I imagined the proverb in Hebrew הטוב האיב מהטוב and I back translated it - without using the word better since Hebrew doesn't really have comparative forms. The battle is with the light that it was good. Elohim did not see the light and say - that'll do. Was there anything better than the light? When we taste and see, (Psalm 34:8-9) are we looking for the better? Like those chorus daughters of Zion in the Song! (Song 5:9)
Now you will know I am struggling with Ecclesiastes. The declaimer-philosopher-king-preacher is trying to work out from his position of richness what in the life of the world is not futile. (Bored with the irritating sermon, I read some of Ecclesiastes in the New English Bible and I see they chose futility for havel. Nice, I said to my heart, I am not so out to lunch in my picking of glosses as I might have thought.)
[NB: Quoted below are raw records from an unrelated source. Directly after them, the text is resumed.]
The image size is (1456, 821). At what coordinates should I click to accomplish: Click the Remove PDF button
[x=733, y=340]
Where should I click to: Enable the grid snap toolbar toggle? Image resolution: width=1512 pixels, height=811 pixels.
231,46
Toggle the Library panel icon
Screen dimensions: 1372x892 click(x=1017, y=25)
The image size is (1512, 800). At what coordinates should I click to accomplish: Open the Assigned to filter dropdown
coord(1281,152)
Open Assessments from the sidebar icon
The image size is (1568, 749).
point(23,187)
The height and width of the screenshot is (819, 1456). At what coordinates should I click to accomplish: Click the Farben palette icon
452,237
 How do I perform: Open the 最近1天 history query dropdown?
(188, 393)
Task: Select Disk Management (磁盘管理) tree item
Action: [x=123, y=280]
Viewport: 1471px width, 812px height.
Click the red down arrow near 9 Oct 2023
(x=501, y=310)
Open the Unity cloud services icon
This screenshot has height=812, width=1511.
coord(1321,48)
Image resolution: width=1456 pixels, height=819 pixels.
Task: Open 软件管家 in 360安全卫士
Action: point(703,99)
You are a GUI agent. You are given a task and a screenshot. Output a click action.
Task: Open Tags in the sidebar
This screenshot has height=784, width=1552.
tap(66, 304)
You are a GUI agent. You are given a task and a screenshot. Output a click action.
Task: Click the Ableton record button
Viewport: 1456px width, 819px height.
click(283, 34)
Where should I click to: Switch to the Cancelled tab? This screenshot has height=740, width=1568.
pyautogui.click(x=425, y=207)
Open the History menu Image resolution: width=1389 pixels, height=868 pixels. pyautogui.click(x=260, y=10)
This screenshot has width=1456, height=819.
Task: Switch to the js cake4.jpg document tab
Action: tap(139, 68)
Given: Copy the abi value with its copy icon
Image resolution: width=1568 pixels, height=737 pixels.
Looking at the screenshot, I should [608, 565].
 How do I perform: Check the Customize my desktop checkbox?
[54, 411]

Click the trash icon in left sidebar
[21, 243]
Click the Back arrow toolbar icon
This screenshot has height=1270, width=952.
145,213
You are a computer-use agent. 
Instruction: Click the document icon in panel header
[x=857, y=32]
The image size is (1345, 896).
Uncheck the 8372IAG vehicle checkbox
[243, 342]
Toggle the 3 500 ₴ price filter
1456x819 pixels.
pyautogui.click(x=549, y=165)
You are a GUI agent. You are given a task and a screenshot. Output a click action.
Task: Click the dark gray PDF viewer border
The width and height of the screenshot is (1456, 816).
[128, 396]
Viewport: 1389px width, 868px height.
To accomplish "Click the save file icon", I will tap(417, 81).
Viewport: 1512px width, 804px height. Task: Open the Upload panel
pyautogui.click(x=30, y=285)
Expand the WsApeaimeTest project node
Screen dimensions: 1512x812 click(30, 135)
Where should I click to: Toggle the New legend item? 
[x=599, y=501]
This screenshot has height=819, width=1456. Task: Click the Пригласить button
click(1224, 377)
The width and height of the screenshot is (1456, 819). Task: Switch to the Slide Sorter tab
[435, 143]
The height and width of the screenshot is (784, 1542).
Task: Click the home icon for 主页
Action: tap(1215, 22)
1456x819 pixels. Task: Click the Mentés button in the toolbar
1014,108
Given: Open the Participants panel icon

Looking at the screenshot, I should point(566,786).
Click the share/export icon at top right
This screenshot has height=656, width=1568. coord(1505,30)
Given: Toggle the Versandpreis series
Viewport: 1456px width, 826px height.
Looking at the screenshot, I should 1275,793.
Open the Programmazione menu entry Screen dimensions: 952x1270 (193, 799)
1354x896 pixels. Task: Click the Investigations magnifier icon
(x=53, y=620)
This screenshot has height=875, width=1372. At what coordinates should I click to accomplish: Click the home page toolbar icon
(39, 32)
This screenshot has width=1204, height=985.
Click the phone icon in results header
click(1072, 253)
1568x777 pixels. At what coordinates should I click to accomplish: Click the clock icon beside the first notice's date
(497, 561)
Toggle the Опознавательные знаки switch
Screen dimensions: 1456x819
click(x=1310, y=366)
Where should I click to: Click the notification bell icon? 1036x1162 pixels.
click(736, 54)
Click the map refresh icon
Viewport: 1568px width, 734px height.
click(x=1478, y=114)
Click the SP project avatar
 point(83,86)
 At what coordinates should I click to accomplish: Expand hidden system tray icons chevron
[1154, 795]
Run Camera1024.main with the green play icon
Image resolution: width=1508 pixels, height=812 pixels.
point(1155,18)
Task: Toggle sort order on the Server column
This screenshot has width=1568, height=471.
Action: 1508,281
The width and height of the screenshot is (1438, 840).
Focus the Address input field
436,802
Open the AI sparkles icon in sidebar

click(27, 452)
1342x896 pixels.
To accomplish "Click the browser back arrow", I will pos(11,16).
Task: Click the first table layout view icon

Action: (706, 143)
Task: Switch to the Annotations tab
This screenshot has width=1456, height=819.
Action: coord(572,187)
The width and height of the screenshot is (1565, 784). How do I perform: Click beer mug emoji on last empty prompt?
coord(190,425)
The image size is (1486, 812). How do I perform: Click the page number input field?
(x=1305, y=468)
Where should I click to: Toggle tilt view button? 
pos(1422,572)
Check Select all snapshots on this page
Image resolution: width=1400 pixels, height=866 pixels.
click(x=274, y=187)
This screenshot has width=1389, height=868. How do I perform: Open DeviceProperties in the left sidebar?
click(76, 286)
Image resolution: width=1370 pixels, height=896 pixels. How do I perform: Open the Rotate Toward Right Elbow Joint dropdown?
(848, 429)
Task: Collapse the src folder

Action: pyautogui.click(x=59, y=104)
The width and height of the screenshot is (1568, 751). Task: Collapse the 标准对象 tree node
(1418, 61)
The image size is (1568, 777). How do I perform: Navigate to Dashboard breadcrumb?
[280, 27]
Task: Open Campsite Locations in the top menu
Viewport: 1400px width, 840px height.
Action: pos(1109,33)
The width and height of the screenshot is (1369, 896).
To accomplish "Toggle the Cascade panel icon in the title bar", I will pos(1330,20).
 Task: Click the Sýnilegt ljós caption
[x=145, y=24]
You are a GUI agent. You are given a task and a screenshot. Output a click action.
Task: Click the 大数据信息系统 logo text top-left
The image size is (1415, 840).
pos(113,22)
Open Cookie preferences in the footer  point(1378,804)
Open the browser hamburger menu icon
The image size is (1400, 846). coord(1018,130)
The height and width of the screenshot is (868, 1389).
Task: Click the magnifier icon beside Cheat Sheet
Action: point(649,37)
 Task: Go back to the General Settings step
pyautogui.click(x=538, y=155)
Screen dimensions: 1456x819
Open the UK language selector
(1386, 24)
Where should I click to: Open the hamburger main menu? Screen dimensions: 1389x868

But I am not making the assumption that 'x m-y' in Hebrew necessarily means x is better than y. It might mean something quite different if we are not too quick in our juxtapositioning and comparisons as we normally are when we read. Must we put everything on a 10 point scale? My mother-in-law used to say - comparisons are odious. A good sentiment much of the time. It's the usual problem - we ought not to jump to the conclusion that we know the meaning and can therefore communicate it with 'plain' or 'natural' English. Meaning and understanding come from something much deeper - like the name I heard this morning for the lad, Derin, which in Turkish means 'deep'.
The same day as the sermon, we heard the 3rd symphony of Sibelius played wonderfully by the Greater Victoria Youth Orchestra. The third movement is first like a set of cells of what eventually emerges as the final theme. It is like humanity and like my thoughts before they emerge. There is a grand theme but it is first perceived in snatches.
Like the sermon on money and faith, a misrepresentation of both though there was some use in it, my reflections on Ecclesiastes are suffering confusion. In some ways I don't even want the translation to 'make sense' - perhaps it should be rendered in the rhyming doggerel of Dr Seuss.
Say to me, my Hebraic friends - how would you back translate הטוב האיב מהטוב if you found this phrase in front of you? Hellenistic ones, please also try too. Does Greek have comparatives? Is this prefiguring the dissociation of good from good and the failure of satisfaction all over again? Why is satisfactory an inadequate word in our language?